The single marjoram plant in our herb garden not only survived the winter, but is now so abundant that it threatens to smother the lemon verbena and other nearby herbs.
Centuries ago marjoram was known as the “cheerful” herb. The name of its botanical species, Origanum, comes from the Greek words oros and ganum, which together mean “joy of the mountain,” a name which conjures up fragrant hillsides covered in blooming herbs.
In A Brief History of Thyme and Other Herbs, the British writer Miranda Seymour says that “….the ancient Greeks warmed to marjoram as the British do to gorse and heather…” It was used in cooking, but also woven into wedding wreathes and laid in a daughter’s bridal chest to perfume linens. In days when rushes covered earthen floors, marjoram branches were used underfoot to keep home sweetly fragrant.
Marjoram was also part of the herbal medicine chest. According to Seymour, Aristotle observed that tortoises nibbled at the plant after killing snakes, presumably to neutralize their venom. The ancient Greeks, she says, used it to cure narcotic poisoning as well as rheumatism and depression. In later years it was made into a tea with honey to soothe sore throats.
The herb even found its way into the works of Shakespeare and Dryden. In All’s Well That Ends Well, for instance, the playwright refers to one character as “the marjoram in a salad.” A saucy leaf, perhaps, in a bowl of duller greens.
Which bring us to marjoram in the kitchen.

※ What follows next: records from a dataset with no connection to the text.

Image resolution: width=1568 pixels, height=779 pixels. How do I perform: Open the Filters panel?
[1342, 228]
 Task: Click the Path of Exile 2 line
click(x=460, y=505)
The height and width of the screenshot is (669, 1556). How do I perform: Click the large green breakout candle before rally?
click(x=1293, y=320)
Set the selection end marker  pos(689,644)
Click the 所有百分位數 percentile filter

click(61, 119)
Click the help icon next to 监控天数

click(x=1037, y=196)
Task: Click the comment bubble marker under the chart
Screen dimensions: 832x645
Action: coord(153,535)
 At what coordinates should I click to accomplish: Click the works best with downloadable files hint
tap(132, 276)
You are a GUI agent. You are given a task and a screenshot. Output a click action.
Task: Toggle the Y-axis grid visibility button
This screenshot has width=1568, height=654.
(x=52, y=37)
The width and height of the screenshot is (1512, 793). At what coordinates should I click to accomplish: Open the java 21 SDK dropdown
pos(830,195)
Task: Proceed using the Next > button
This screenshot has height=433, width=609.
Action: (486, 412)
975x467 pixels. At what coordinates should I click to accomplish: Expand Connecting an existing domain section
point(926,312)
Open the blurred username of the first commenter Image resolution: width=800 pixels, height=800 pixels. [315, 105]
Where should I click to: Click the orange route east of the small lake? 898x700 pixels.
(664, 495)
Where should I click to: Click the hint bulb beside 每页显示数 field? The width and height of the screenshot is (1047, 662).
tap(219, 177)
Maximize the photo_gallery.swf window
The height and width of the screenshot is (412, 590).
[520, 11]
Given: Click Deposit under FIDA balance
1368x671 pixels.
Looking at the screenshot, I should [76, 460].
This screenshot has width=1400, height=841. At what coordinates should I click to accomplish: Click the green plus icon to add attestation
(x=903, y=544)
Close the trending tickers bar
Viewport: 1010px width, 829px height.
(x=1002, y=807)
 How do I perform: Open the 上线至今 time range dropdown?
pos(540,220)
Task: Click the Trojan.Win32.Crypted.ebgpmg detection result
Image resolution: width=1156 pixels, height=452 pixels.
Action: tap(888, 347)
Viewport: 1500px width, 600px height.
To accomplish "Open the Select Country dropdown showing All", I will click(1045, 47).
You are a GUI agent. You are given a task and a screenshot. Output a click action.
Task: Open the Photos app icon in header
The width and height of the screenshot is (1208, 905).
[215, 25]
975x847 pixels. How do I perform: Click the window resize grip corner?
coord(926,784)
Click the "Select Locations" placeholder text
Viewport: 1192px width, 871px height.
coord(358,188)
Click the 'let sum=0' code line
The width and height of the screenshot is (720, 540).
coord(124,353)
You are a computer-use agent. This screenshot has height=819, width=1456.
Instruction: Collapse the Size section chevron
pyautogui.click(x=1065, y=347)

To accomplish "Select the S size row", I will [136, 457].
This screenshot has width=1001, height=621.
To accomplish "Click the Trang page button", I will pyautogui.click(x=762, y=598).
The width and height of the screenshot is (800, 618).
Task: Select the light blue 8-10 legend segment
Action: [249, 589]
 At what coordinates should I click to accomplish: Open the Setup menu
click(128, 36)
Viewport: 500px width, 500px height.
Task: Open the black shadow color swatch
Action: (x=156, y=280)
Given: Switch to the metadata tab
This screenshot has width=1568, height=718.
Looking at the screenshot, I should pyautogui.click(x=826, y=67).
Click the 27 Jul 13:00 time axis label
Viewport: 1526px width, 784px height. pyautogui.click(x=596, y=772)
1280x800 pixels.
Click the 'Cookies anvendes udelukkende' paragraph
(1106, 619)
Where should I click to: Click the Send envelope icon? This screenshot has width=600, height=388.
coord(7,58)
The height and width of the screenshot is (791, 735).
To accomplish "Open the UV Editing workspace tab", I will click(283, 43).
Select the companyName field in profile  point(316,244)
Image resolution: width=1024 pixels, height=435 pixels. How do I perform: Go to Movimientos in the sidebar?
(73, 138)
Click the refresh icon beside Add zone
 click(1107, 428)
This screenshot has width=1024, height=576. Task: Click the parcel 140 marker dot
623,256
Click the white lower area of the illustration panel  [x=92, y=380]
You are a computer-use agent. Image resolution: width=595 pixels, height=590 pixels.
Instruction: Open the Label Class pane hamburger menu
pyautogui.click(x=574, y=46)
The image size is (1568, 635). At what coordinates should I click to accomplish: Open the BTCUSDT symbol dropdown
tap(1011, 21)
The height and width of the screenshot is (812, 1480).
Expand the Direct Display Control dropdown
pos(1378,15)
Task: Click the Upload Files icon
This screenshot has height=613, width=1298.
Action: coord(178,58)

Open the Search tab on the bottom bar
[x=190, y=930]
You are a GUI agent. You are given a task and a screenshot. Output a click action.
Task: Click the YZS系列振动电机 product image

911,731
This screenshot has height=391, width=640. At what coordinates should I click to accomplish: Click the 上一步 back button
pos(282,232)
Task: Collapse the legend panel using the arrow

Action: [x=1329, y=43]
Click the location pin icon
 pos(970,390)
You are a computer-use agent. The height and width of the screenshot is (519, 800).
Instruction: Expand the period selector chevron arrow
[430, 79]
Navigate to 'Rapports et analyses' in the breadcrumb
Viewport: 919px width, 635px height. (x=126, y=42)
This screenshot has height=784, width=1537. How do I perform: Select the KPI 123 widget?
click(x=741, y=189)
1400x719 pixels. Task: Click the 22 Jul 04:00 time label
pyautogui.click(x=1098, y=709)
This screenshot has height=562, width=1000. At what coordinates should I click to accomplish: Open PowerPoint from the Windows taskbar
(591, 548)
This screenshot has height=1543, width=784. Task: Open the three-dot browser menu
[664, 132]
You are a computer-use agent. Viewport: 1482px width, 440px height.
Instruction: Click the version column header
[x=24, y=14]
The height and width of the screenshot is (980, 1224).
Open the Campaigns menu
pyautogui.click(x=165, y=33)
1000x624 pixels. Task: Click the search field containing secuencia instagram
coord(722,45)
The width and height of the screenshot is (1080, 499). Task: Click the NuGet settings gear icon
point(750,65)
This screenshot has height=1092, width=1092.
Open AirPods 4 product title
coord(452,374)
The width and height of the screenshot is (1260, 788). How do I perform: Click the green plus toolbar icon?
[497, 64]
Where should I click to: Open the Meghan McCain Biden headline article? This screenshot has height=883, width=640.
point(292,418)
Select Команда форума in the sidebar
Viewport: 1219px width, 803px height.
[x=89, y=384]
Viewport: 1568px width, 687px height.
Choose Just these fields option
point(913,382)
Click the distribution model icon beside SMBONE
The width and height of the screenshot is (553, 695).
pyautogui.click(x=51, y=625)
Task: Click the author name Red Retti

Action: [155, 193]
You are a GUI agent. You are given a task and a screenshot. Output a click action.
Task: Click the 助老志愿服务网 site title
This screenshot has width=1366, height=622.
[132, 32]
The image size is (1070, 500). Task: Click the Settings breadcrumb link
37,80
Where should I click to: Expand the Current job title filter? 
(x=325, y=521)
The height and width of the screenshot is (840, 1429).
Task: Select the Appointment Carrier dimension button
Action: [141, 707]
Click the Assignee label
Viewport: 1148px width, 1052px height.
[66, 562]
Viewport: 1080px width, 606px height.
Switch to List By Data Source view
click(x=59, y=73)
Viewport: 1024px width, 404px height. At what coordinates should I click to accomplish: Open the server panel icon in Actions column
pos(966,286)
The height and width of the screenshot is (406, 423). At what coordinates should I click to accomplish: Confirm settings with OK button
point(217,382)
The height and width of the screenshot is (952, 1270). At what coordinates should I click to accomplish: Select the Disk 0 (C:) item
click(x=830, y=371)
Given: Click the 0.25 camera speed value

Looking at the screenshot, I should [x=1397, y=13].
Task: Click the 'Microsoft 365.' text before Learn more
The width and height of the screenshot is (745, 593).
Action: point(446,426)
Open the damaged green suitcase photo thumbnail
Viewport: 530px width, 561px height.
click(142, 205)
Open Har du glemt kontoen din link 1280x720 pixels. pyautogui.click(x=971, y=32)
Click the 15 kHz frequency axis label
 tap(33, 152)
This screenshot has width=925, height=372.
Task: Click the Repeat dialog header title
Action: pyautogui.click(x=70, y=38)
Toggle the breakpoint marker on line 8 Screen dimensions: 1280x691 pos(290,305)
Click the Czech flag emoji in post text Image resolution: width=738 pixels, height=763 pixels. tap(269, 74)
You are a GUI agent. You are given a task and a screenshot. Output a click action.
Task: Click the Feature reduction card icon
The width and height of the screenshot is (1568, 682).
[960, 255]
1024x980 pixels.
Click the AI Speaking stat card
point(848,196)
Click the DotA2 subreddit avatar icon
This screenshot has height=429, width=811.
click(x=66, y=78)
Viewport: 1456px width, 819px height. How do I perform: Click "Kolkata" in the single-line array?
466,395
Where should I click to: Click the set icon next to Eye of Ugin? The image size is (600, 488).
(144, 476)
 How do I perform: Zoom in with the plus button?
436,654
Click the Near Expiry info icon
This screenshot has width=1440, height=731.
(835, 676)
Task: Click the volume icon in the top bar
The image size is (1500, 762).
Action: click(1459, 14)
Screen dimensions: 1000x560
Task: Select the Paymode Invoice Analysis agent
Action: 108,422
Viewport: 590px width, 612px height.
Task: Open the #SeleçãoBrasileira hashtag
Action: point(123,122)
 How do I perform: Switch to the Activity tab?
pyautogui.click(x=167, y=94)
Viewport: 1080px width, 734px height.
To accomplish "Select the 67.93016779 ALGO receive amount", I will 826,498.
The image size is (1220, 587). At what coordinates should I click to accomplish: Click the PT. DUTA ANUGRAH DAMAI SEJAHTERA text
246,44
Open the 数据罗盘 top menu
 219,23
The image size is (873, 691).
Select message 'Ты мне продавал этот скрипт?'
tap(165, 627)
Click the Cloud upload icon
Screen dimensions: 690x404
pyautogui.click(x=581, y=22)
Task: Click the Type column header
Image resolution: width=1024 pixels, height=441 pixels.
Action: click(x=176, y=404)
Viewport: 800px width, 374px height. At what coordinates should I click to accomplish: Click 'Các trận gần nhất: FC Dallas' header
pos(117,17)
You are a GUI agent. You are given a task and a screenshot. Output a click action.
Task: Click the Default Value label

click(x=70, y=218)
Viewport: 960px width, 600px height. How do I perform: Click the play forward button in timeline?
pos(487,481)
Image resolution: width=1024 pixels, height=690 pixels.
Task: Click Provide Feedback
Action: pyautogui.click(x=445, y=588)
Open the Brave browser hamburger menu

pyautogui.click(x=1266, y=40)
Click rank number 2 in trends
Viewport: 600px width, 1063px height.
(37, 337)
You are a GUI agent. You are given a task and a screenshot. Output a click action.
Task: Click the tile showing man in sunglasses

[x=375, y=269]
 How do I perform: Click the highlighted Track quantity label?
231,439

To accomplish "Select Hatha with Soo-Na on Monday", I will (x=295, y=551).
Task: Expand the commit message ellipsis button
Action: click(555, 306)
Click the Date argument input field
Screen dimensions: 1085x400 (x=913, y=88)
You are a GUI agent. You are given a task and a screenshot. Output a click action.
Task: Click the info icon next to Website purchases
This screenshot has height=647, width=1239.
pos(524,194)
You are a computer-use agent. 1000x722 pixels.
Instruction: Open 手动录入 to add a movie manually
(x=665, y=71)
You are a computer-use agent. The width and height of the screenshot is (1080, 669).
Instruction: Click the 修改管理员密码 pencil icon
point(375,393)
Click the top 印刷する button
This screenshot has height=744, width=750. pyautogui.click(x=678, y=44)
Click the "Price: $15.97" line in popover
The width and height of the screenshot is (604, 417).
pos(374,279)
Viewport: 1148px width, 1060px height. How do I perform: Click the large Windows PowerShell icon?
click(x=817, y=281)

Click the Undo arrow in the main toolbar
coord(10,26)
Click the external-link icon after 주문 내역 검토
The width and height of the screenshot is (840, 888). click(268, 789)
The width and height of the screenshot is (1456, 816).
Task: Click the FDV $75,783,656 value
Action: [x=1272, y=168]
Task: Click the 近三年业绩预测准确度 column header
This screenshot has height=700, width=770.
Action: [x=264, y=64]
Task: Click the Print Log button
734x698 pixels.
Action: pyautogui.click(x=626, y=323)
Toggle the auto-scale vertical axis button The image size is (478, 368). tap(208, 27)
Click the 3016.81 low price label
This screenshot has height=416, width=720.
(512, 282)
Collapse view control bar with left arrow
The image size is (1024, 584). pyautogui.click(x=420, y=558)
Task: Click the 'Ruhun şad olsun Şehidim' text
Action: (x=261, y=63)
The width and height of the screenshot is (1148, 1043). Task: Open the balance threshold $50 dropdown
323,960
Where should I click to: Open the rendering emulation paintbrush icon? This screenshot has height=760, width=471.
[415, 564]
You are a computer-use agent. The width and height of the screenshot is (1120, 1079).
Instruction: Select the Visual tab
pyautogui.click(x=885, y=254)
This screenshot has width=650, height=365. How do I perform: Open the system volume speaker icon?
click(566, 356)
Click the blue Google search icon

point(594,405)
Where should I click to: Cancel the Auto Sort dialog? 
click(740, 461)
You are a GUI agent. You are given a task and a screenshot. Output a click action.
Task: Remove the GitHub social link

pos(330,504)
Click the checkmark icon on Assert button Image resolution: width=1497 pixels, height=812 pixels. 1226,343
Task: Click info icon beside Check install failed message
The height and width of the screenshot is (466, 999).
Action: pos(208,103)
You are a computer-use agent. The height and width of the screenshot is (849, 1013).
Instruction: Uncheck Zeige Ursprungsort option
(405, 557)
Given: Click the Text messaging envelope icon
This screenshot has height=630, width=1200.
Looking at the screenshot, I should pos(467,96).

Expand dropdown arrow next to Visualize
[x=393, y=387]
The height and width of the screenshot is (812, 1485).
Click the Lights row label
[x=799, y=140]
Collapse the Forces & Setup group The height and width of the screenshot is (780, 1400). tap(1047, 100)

Although many recipes call for dried marjoram in combination with other herbs, few seem to take full advantage of its happy flavors, especially when fresh.
The Flavor Bible, my go-to book when I’m trying to figure out how to use an ingredient, cites marjoram’s special affinity for salads, especially green salads, but also for fresh goat cheese and mozzarella, chicken, eggs and egg dishes, fish, grilled meats, mushrooms, pasta, soups, spinach, summer squash and tomatoes, as well as other herbs such as basil, parsley, rosemary, thyme and yes, oregano.
In The Herbfarm Cookbook and The Herbal Kitchen, Jerry Traunfeld offers many marjoram-scented recipes, including Herb Garden Lasagna (with basil and parsley), Smoky Tomato-Bean Soup (with bacon and smoked paprika) and Grilled Corn (mixed with butter). In fact Traunfeld's garden plan recommends 6 marjoram plants, which gives you the idea that he uses it rather often.
To dip your toe in marjoram-scented waters, you might start with the French blend known as fines herbes. Sweet marjoram is delicate enough to be mixed with the usual tarragon, chervil, parsley and chives and you might use it to flavor vinaigrettes and softly scrambled eggs. In Spices, Salt and Aromatics in the English Kitchen, Elizabeth David suggests making a bouquet garni composed of dried basil, thyme, marjoram, savory, bay leaf and peppercorns. Make a cheesecloth bundle of the seasonings and use it to flavor soups and stews.
But it doesn’t have to be that complicated. A simple marjoram vinaigrette, made with shallots and white wine vinegar, would give an unexpected and very appealing flavor to a salad made with freshly dug potatoes. A similar vinaigrette might be delicious over roasted vegetables such as carrots, onions and tomatoes.
Tonight I’m grilling chicken thighs marinated in lemon, garlic, olive oil and chopped marjoram over woody branches of the herb strewn over the coals. And there will be summer tomato sandwiches on bread spread with butter or goat cheese, strewn with a few leaves of marjoram. Whole fish stuffed with marjoram and grilled over hot coals. Summer squash tossed with basil, marjoram and corn, and certainly that potato salad seasoned with marjoram and shallot vinaigrette…
In short, this forgotten herb can be used all summer long in a more ways than a cook can count.
I feel a marjoram weekend coming on…let’s see where it goes!
Do you use marjoram? I’d love to hear your ideas.